Lord Forsyth of Drumlean: My Lords, I am grateful to the Minister, but I do not follow his point. If people are able to opt out, presumably those names will not appear on the register. It seems extraordinary that credit rating agencies will be able to obtain a copy of the full register but ordinary electors will not have access. I thought that the Government were committed to the idea of freedom of information. Why, therefore, should people not readily be able to see who is entitled to vote in a constituency, and at low cost--indeed, judging by recent announcements by British Telecom, at no cost in the evening? Why should people be precluded from access to that information when they can obtain it by obtaining a copy of the register? Are the Government slightly confused between the commitment to e-commerce on behalf of the department and local authorities and a commitment to freedom of information? I should have thought that the new technology provided an opportunity to widen access for all.
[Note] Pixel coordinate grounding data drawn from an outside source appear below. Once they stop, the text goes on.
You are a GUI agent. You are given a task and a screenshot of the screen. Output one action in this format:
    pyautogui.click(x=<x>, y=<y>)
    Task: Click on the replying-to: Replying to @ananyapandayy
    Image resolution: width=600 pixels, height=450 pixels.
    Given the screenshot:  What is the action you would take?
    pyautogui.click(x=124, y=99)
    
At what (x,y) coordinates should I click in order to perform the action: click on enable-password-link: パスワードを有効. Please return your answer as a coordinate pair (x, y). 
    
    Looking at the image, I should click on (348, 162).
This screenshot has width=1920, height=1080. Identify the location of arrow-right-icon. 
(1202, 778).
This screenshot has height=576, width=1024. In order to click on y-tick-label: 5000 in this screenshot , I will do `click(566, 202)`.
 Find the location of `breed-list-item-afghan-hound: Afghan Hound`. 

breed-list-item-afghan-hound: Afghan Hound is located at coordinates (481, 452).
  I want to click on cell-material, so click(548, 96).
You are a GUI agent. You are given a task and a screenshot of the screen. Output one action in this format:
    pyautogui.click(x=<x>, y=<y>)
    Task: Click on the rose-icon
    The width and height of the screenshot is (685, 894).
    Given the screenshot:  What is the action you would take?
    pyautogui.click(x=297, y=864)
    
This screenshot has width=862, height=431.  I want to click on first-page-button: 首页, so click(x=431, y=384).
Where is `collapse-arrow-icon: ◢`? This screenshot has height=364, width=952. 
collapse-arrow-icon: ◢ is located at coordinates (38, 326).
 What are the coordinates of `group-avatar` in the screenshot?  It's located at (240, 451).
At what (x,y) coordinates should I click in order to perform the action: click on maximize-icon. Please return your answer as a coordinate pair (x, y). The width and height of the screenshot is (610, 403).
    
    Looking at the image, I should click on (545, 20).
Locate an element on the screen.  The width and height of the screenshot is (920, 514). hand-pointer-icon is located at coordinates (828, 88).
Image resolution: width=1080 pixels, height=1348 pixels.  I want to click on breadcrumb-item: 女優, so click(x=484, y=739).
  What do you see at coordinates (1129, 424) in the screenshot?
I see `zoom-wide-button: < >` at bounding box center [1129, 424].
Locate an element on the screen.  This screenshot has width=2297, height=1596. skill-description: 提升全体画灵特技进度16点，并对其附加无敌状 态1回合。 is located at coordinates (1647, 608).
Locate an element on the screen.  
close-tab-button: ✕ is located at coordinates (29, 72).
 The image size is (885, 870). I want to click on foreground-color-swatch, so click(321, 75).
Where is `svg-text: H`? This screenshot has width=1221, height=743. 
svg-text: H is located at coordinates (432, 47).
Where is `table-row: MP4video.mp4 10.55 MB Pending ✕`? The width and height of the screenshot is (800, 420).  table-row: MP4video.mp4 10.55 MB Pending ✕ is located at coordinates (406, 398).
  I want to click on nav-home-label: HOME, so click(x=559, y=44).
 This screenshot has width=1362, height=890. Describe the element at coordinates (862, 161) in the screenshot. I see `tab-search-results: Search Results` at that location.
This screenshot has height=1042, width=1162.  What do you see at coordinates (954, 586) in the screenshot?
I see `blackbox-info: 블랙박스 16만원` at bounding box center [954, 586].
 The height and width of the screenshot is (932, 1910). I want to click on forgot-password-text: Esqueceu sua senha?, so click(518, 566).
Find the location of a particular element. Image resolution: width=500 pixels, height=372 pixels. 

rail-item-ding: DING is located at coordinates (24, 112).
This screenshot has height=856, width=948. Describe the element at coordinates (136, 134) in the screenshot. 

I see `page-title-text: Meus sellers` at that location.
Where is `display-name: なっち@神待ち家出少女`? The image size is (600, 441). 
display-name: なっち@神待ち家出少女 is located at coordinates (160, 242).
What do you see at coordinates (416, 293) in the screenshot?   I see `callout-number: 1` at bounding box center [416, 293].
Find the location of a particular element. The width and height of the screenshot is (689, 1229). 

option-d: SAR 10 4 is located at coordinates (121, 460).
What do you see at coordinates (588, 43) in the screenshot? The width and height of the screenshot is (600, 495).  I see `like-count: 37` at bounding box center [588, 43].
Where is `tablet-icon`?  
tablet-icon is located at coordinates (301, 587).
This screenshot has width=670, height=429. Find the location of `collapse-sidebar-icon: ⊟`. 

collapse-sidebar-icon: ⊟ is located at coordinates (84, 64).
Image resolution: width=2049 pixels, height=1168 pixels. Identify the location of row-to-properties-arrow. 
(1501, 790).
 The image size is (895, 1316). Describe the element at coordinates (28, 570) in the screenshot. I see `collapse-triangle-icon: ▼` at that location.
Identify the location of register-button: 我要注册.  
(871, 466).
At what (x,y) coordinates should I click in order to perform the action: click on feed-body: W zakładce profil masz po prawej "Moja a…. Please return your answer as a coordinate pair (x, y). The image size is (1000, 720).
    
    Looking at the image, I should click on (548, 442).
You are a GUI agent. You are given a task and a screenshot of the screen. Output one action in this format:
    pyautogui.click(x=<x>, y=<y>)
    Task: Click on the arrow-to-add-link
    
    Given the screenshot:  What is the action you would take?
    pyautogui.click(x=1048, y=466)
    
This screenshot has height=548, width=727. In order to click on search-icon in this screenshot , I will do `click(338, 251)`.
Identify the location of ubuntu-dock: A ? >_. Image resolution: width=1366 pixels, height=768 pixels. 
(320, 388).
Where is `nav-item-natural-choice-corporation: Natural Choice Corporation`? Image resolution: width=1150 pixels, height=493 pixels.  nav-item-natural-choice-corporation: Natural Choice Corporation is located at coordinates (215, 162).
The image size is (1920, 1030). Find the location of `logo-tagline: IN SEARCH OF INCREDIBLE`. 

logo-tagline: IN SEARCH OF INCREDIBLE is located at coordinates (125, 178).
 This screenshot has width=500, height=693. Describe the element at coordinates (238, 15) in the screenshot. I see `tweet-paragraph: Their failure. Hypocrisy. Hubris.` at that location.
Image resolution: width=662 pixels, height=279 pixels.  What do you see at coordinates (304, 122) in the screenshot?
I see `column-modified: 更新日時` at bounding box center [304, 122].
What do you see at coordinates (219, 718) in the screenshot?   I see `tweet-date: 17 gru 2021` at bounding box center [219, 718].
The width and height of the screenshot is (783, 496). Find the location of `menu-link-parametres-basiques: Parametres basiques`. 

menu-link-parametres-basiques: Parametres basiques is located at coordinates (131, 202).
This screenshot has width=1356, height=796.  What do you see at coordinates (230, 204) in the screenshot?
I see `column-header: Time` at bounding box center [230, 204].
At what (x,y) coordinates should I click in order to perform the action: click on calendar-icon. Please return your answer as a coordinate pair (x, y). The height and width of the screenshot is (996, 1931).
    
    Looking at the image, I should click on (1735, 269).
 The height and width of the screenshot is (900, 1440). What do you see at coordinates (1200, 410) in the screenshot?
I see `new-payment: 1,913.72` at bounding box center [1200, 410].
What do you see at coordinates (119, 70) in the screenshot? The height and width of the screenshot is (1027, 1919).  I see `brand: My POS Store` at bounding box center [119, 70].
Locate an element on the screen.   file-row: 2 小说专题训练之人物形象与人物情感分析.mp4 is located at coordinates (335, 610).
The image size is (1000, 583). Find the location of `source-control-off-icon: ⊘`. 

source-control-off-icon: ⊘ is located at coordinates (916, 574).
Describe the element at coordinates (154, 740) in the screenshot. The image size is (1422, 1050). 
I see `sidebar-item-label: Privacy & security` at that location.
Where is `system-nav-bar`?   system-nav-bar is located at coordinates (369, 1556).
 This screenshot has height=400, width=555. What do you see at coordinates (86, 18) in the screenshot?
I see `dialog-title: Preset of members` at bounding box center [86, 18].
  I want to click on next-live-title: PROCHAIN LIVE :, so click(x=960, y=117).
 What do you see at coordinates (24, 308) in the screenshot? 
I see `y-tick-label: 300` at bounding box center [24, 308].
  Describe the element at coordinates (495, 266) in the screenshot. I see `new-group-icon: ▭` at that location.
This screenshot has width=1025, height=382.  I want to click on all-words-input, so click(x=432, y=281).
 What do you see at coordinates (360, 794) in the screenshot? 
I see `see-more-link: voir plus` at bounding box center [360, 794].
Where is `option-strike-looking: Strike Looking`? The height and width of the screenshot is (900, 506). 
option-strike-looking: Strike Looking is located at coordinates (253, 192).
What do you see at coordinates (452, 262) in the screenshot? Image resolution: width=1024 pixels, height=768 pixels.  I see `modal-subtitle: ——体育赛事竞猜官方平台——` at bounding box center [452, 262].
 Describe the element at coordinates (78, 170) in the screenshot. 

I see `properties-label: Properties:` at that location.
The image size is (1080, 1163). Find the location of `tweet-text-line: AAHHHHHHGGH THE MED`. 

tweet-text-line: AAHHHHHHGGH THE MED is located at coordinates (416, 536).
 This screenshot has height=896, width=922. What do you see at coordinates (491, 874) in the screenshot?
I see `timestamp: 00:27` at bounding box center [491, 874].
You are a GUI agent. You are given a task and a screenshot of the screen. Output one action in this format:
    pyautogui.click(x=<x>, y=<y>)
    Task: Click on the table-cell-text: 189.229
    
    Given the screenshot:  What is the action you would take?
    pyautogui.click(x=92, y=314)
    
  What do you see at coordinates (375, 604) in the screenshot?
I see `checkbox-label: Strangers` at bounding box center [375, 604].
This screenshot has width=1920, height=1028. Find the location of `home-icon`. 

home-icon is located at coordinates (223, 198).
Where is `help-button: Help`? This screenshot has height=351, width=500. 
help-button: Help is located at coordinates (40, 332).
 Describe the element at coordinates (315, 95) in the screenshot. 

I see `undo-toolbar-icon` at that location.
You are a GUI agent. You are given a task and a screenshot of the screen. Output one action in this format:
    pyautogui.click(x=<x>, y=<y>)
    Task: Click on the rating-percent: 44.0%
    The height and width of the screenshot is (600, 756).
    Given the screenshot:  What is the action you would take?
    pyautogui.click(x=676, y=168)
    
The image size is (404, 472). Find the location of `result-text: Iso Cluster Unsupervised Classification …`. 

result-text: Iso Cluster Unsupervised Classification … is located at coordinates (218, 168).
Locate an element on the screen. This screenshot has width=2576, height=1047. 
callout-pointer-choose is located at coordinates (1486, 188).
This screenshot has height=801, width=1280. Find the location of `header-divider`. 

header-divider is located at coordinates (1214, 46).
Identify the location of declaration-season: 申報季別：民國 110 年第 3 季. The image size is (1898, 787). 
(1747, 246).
Lord Bassam of Brighton: My Lords, we are not confused. This a complex area. Copies of the register will be publicly available--certainly in printed form and no doubt in public places in electronic form. Access is available, and will continue to be available.

Lord Forsyth of Drumlean: My Lords, I am grateful to the Minister--

Lord Bach: My Lords, I must make it clear that this is Report stage. Only the mover of an amendment speaks after the Minister on Report, save for short questions for elucidation. So the noble Lord is absolutely entitled to ask a short question for elucidation; otherwise, we really must move on.